=== Section Start ===
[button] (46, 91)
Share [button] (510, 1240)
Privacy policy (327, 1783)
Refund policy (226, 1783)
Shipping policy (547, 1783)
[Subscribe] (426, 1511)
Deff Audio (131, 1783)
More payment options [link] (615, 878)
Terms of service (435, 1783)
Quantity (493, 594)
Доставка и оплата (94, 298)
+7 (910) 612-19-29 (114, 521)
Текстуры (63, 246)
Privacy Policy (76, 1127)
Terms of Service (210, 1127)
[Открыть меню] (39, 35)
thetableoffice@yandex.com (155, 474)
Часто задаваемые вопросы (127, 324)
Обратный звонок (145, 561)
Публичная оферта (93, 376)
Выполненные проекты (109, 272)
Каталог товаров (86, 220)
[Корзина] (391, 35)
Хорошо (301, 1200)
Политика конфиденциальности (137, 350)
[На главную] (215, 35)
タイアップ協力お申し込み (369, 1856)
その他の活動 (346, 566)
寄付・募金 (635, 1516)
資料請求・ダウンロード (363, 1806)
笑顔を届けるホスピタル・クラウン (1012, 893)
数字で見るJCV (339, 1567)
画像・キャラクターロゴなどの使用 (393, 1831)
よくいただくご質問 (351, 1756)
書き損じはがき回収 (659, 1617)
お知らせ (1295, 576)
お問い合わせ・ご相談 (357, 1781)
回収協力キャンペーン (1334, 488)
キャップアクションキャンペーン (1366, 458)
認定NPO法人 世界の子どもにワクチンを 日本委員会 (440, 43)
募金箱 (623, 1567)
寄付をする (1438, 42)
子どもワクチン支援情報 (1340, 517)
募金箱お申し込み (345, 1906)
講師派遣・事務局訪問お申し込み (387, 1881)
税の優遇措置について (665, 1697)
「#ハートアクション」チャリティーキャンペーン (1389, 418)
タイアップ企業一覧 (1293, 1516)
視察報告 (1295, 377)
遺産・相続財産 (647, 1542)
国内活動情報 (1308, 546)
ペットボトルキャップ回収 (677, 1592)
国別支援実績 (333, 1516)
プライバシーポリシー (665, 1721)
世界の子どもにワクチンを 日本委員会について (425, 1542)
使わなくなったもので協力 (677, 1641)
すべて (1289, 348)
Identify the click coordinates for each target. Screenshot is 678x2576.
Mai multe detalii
=== Section End ===
WHAT THE EXERCISE ASKS:
Starting at the line with "子どもワクチン支援情報 (1340, 517)", print each remaining line of the listing above exactly as it appears.

EXERCISE RESULT:
子どもワクチン支援情報 (1340, 517)
募金箱お申し込み (345, 1906)
講師派遣・事務局訪問お申し込み (387, 1881)
税の優遇措置について (665, 1697)
「#ハートアクション」チャリティーキャンペーン (1389, 418)
タイアップ企業一覧 (1293, 1516)
視察報告 (1295, 377)
遺産・相続財産 (647, 1542)
国内活動情報 (1308, 546)
ペットボトルキャップ回収 (677, 1592)
国別支援実績 (333, 1516)
プライバシーポリシー (665, 1721)
世界の子どもにワクチンを 日本委員会について (425, 1542)
使わなくなったもので協力 (677, 1641)
すべて (1289, 348)
Identify the click coordinates for each target. Screenshot is 678x2576.
Mai multe detalii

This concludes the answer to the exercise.